Muito provavelmente, o déficit primário deste ano será pior do que o de 2019. A dívida pública bruta só caiu porque o BNDES continuou antecipando o pagamento dos empréstimos obtidos junto ao Tesouro Nacional, e o Banco Central realizou significativas vendas de reservas internacionais do país. O governo precisa registrar superávit primário a partir de 2023, pois, do contrário, a dívida pública bruta provavelmente voltará a crescer.

Um outro aspecto é ainda mais relevante. A Emenda Constitucional 95, que instituiu limites individualizados de despesas para os vários Poderes da República, é, atualmente, a viga mestra do cenário fiscal brasileiro. É difícil saber o que acontecerá, em termos de expectativas dos mercados, se o governo não conseguir sustentar o teto de gastos.

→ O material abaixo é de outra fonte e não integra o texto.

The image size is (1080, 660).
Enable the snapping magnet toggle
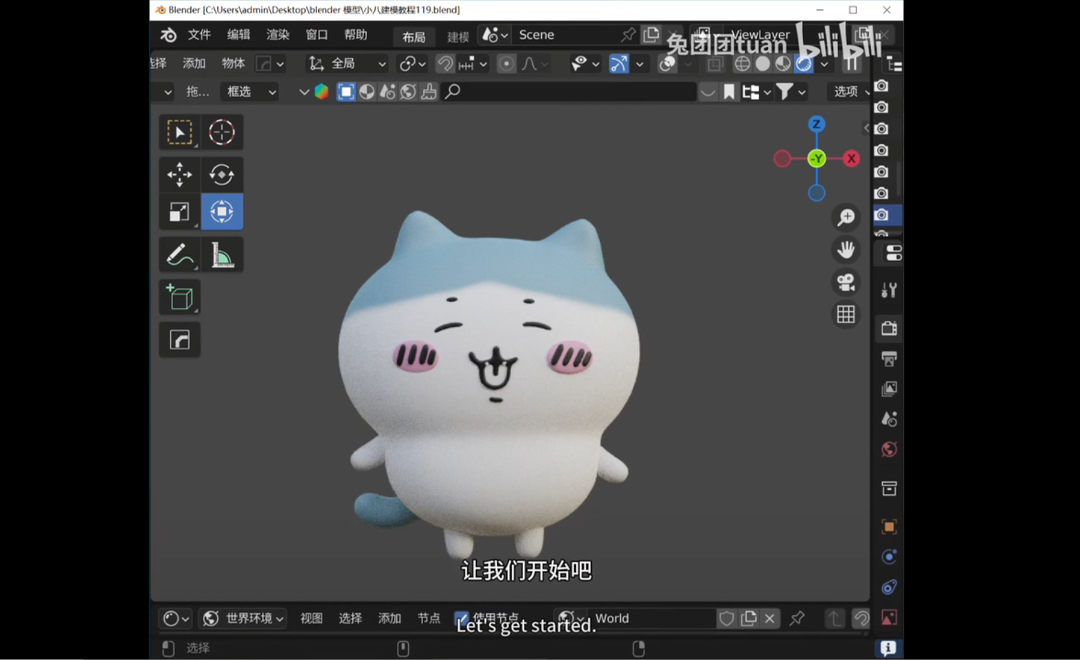point(445,63)
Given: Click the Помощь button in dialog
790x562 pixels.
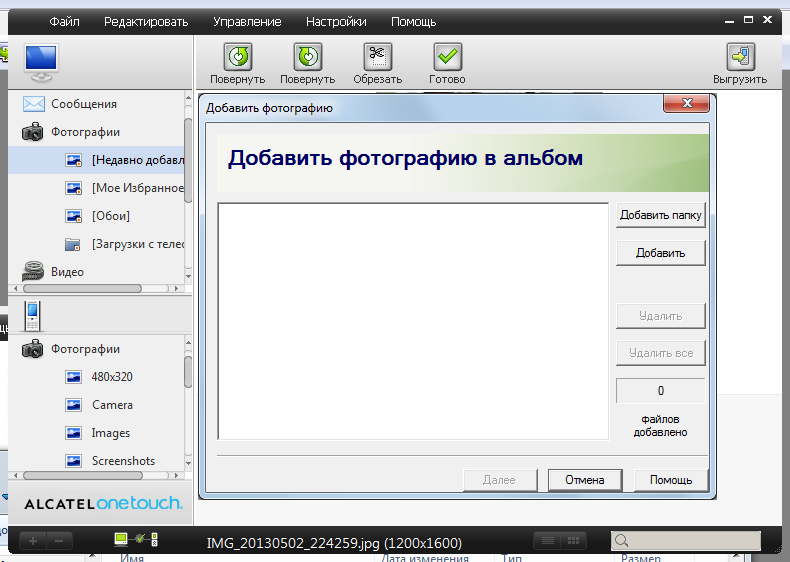Looking at the screenshot, I should 670,480.
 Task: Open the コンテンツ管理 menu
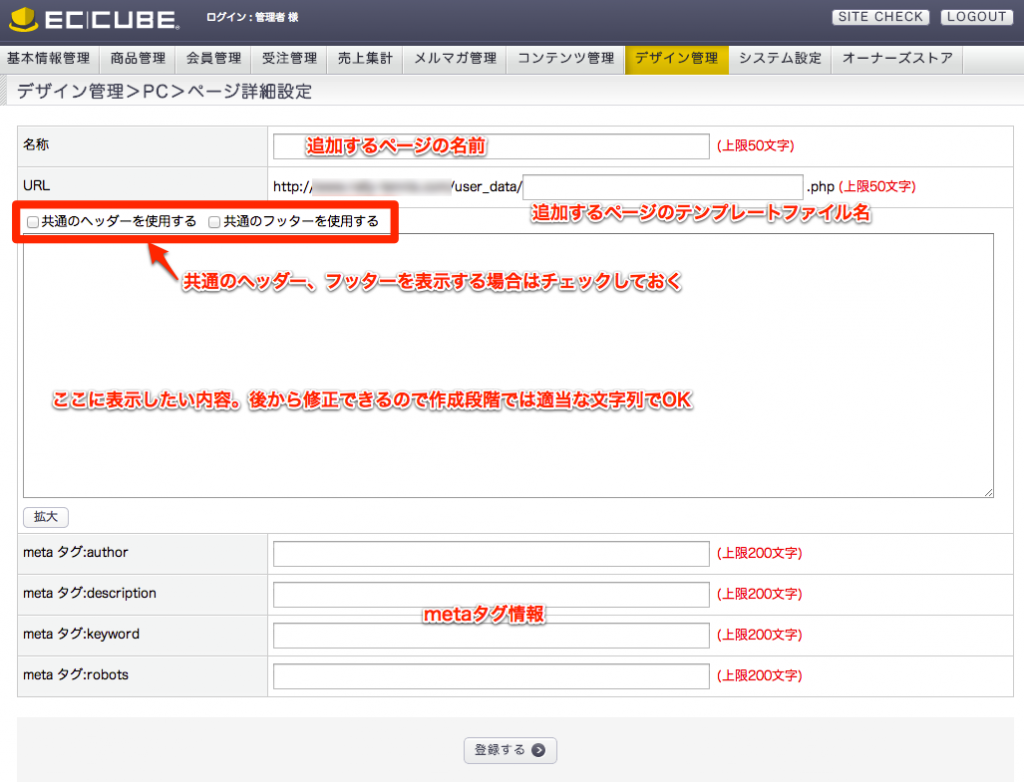[565, 59]
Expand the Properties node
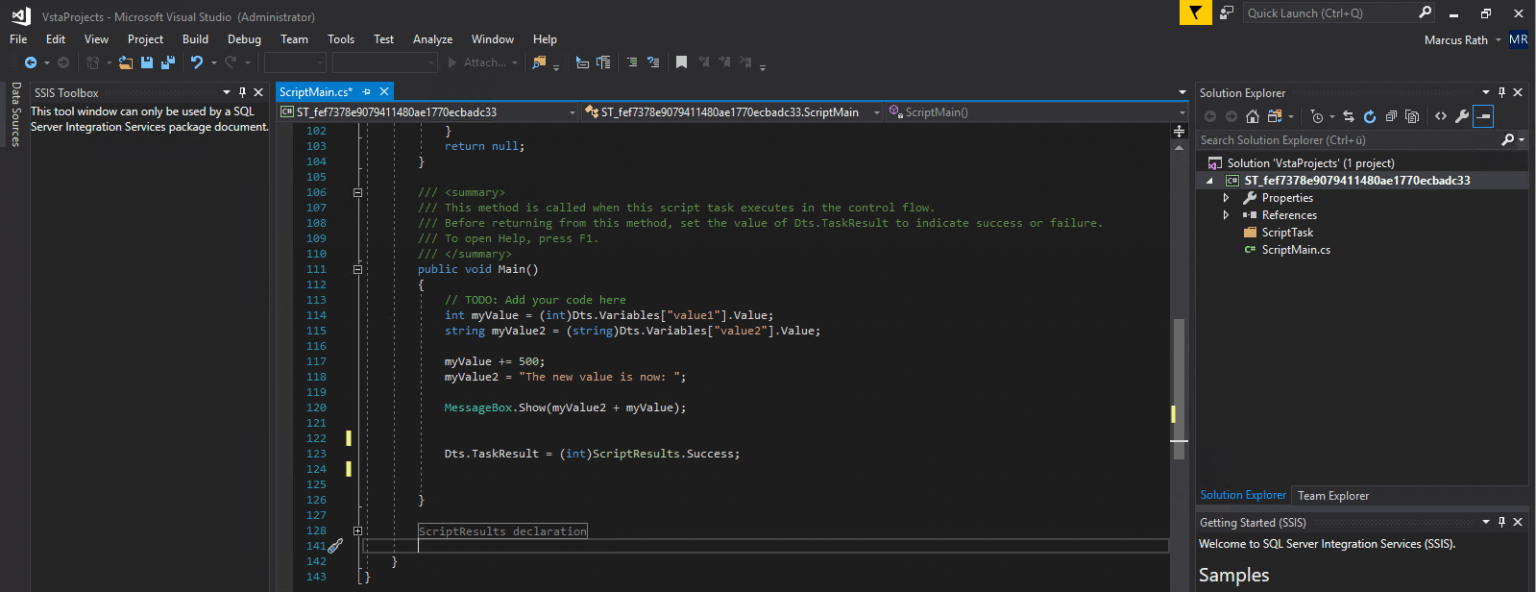 (x=1226, y=197)
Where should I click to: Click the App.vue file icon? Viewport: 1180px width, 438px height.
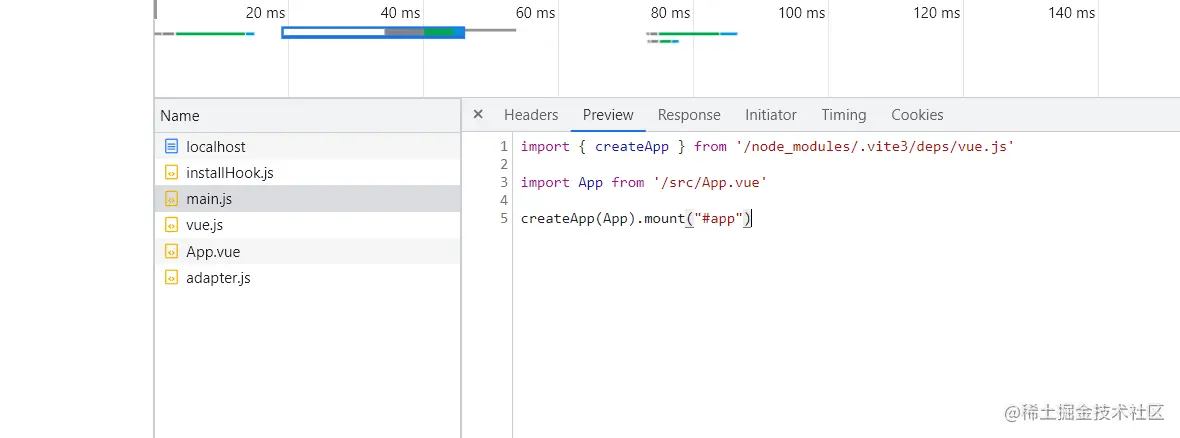tap(171, 252)
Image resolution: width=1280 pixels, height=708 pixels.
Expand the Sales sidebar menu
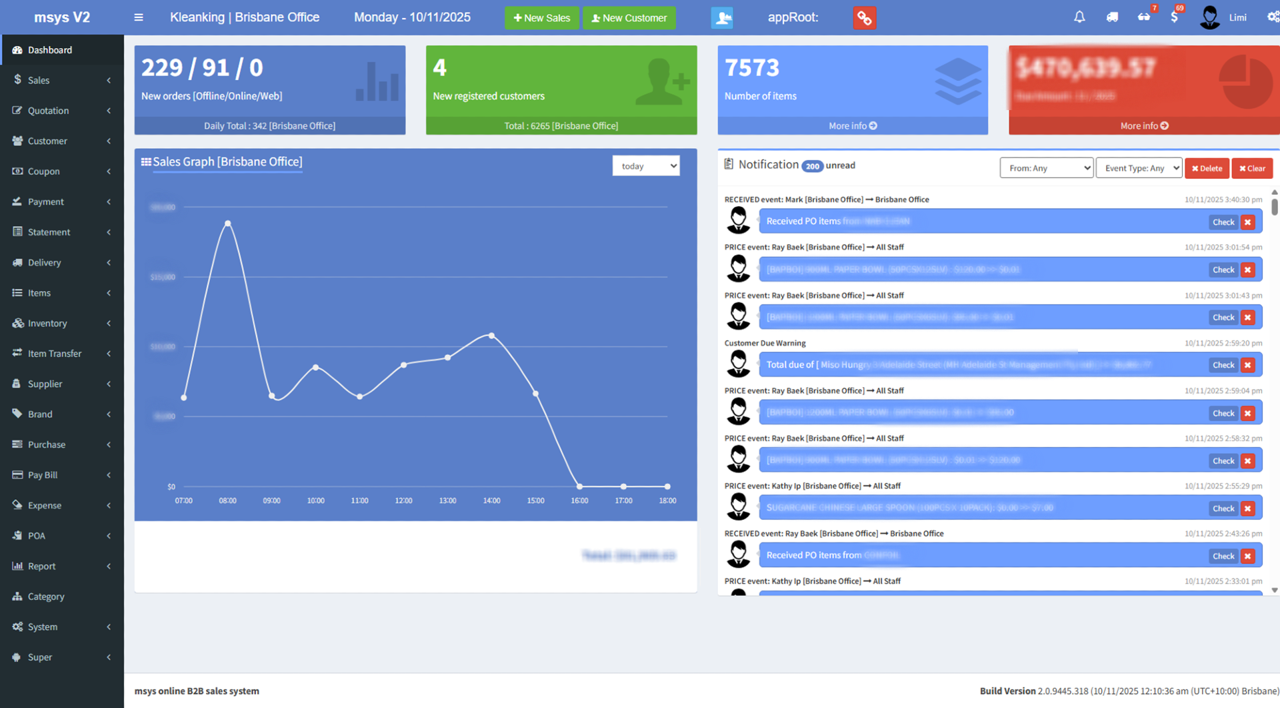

A preservação do teto por mais algum tempo é, portanto, uma questão central. E, para conseguir a façanha, o governo precisa que o Congresso aprove a proposta de emenda constitucional 186/2019, conhecida como PEC Emergencial. A proposta autoriza o governo a adotar uma série de medidas para controlar o crescimento das despesas obrigatórias. Sem a sua aprovação, o cenário fiscal irá se deteriorar. O Congresso deveria colocar foco na PEC 186, antes de analisar qualquer outra matéria.